Le mariage mixte enrichit chacun de nous spirituellement et culturellement. Grâce à mon mari j’ai fait mieux la connaissance de la cuisine polonaise et même j’ai aimé la soupe aux betteraves rouges que je n’ai pas pu accepter en comparaison de la soupe aux betteraves ukrainienne il y a peu de temps.

Est-ce qu’il est facile de se marier avec le Polonais? Facilement. Il suffira d’un certificat de l’ambassade qu’on n’a pas contracté un mariage sur le territoire de son pays et d’une traduction assermentée de l’acte de naissance de l’étranger. On peut contracter un mariage même si on est illégalement en Pologne. A cause de cela, les ambassades de certains pays africains persuadent franchement leurs citoyens de cette façon de la légalisation. Dans certains pays européens il faut ramasser un million de papiers pour pouvoir se marier, et en Pologne tout est simple.

Mais la contraction du mariage ne garantit pas du tout la facilité des contacts avec les offices à un étranger. Si on a l’époux polonais, on peut solliciter la carte de séjour temporaire à titre de mariage. J’habite en Pologne depuis 2004, j’ai eu quelques cartes de séjour temporaire à titre d’études et j’en ai eu une à titre de travail. En me mariant avec le citoyen de Pologne, je séjournais à RP sur la base de cette dernière carte. D’après la législation polonaise, à chaque fois j’ai reçu une carte de séjour pour une année, la dernière carte-à titre de travail-aussi pour une année.

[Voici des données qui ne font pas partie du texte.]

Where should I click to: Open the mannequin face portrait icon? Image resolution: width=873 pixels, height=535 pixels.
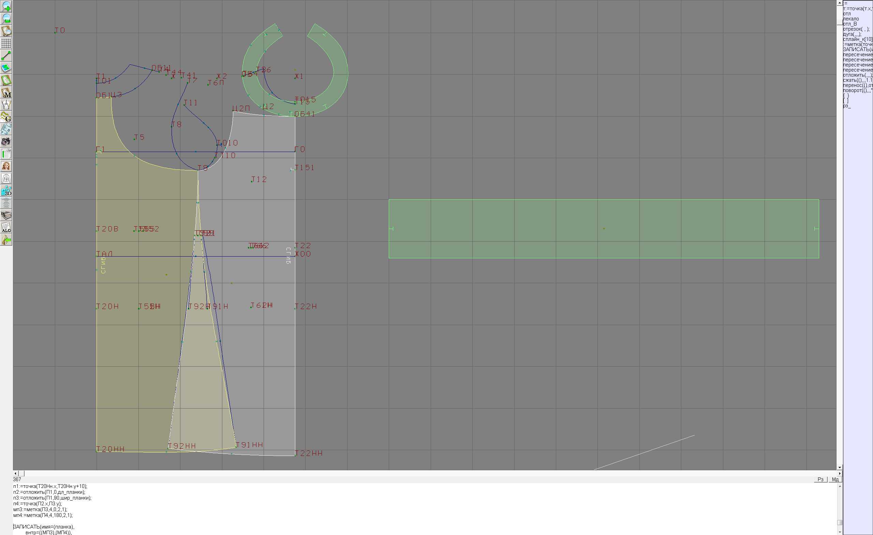pos(6,166)
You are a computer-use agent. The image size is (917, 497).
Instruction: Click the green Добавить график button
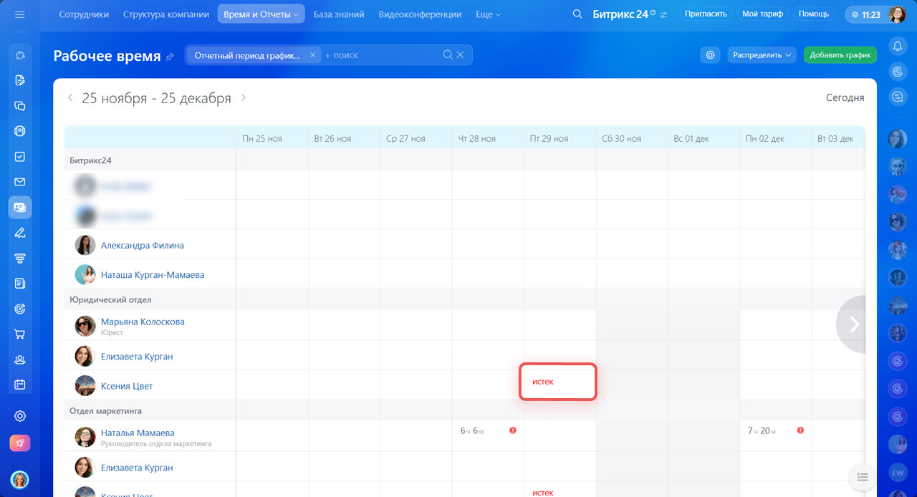[840, 55]
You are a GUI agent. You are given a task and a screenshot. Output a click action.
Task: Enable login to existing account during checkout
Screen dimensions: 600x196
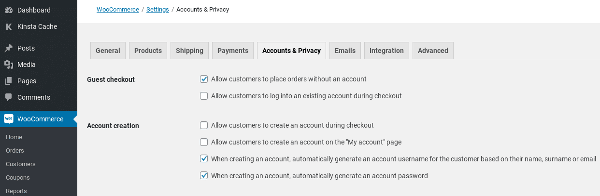pos(204,96)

L’absurdité consiste à ce que je sois moins digne de foi comme la femme du Polonais que la Russe qui travaille en Pologne. Je recevrais la deuxième autorisation de travail en Pologne pour deux ans et par suite de cela la carte de séjour aussi pour deux ans, mais je n’ai pas sollicité l’autorisation de travail et j’ai voulu obtenir la carte de séjour à titre de mariage. Comme c’est ma première année après le mariage, j’ai seulement le droit à une carte pour une année. On ne tient pas compte de ce que j’ai habité quatre ans en Pologne et que j’ai eu quatre cartes de séjour avant le mariage. Dans cette situation ça vallait plus la peine de solliciter la carte de séjour à titre de travail, et de l’obtenir pour deux ans, qu’à titre de liaison des familles, car je ne l’ai reçue que pour une année(le coût de la délivrance de la carte s’élève à 400 PLN et presque deux mois d’attente, et encore les nerfs et la perte de temps).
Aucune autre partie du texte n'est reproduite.